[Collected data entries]
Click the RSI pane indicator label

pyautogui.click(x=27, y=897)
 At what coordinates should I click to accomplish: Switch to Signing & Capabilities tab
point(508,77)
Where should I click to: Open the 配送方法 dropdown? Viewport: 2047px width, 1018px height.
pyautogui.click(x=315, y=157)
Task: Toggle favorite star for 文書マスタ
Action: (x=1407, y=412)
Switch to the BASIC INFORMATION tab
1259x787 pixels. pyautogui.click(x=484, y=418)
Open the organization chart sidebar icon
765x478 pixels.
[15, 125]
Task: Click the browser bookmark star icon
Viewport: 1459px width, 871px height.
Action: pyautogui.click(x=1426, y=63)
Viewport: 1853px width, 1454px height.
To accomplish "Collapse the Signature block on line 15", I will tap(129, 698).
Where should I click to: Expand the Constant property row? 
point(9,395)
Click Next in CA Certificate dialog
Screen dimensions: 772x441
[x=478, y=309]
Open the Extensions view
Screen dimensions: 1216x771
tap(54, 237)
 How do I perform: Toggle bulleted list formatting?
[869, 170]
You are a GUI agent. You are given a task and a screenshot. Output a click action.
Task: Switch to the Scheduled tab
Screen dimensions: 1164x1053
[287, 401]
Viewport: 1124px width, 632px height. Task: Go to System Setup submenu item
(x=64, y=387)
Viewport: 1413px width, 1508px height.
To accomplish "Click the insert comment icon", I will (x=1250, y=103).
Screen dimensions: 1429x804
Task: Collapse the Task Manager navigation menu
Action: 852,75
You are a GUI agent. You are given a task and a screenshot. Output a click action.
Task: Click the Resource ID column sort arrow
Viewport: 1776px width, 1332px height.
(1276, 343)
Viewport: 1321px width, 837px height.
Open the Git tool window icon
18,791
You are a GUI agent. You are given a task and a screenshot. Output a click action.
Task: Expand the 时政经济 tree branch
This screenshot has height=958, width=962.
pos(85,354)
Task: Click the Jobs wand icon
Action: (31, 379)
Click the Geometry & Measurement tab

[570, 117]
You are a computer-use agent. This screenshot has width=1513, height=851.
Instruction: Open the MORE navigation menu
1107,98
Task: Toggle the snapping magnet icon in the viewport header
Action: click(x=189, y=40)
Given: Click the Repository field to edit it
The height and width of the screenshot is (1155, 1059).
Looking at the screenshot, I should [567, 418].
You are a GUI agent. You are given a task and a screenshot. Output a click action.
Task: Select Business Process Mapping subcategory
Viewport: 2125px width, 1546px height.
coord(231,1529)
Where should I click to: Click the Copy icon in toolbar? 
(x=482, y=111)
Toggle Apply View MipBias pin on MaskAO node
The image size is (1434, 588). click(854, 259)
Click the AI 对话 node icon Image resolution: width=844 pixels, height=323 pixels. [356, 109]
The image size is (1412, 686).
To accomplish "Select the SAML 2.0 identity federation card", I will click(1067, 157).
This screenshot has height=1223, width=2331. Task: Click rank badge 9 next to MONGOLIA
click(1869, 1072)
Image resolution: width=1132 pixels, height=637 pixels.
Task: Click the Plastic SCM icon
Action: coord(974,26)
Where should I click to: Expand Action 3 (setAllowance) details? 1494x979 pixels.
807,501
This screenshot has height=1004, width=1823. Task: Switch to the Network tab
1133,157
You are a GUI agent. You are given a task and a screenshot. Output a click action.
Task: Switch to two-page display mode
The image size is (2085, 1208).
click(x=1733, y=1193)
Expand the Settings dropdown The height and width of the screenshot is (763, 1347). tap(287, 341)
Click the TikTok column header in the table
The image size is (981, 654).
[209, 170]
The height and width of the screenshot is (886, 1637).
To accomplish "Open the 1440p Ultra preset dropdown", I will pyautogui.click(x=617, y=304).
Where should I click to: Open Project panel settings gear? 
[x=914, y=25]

▶ [PROBLEM TO WORK ON] Print only these lines, exactly: the one containing "The height and width of the screenshot is (886, 1637)." and all after it to the end of the entries.

▶ [TASK RESPONSE]
The height and width of the screenshot is (886, 1637).
To accomplish "Open the 1440p Ultra preset dropdown", I will pyautogui.click(x=617, y=304).
Where should I click to: Open Project panel settings gear? 
[x=914, y=25]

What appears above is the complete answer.